Would you return, word for word, the lines of the data below from the line with "Swarovski® Beads [menuitem] (778, 241)" through the line with "Swarovski® Settings &", and no others?

Extracted records
= Beginning of Section =

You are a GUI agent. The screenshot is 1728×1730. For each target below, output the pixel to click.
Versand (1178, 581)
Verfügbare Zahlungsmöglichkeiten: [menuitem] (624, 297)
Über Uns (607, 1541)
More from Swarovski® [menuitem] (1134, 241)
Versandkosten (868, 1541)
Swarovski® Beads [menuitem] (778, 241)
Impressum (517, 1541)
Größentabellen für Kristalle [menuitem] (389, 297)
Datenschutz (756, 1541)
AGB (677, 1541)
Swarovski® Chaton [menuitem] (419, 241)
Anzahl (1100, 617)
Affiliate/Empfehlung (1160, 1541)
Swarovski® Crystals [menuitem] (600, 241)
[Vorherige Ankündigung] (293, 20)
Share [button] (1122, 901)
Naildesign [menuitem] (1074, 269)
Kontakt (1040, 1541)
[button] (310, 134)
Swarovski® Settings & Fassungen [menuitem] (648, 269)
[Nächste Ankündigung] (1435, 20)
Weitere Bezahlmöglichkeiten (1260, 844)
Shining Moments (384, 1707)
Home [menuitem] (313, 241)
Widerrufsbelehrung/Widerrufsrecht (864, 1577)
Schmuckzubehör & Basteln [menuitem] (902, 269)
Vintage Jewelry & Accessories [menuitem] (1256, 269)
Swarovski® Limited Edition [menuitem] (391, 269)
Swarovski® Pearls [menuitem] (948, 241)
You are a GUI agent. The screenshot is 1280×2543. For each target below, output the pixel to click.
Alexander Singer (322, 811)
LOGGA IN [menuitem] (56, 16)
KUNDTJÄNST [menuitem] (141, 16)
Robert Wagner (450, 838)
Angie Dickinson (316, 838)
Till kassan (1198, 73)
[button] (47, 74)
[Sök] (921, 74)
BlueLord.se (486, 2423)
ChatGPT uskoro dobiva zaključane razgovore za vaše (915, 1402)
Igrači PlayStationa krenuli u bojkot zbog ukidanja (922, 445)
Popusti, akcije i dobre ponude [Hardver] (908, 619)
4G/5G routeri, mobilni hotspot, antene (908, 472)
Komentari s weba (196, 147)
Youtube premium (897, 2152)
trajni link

= End of Section =

▶ Task solution:
Swarovski® Beads [menuitem] (778, 241)
Impressum (517, 1541)
Größentabellen für Kristalle [menuitem] (389, 297)
Datenschutz (756, 1541)
AGB (677, 1541)
Swarovski® Chaton [menuitem] (419, 241)
Anzahl (1100, 617)
Affiliate/Empfehlung (1160, 1541)
Swarovski® Crystals [menuitem] (600, 241)
[Vorherige Ankündigung] (293, 20)
Share [button] (1122, 901)
Naildesign [menuitem] (1074, 269)
Kontakt (1040, 1541)
[button] (310, 134)
Swarovski® Settings & Fassungen [menuitem] (648, 269)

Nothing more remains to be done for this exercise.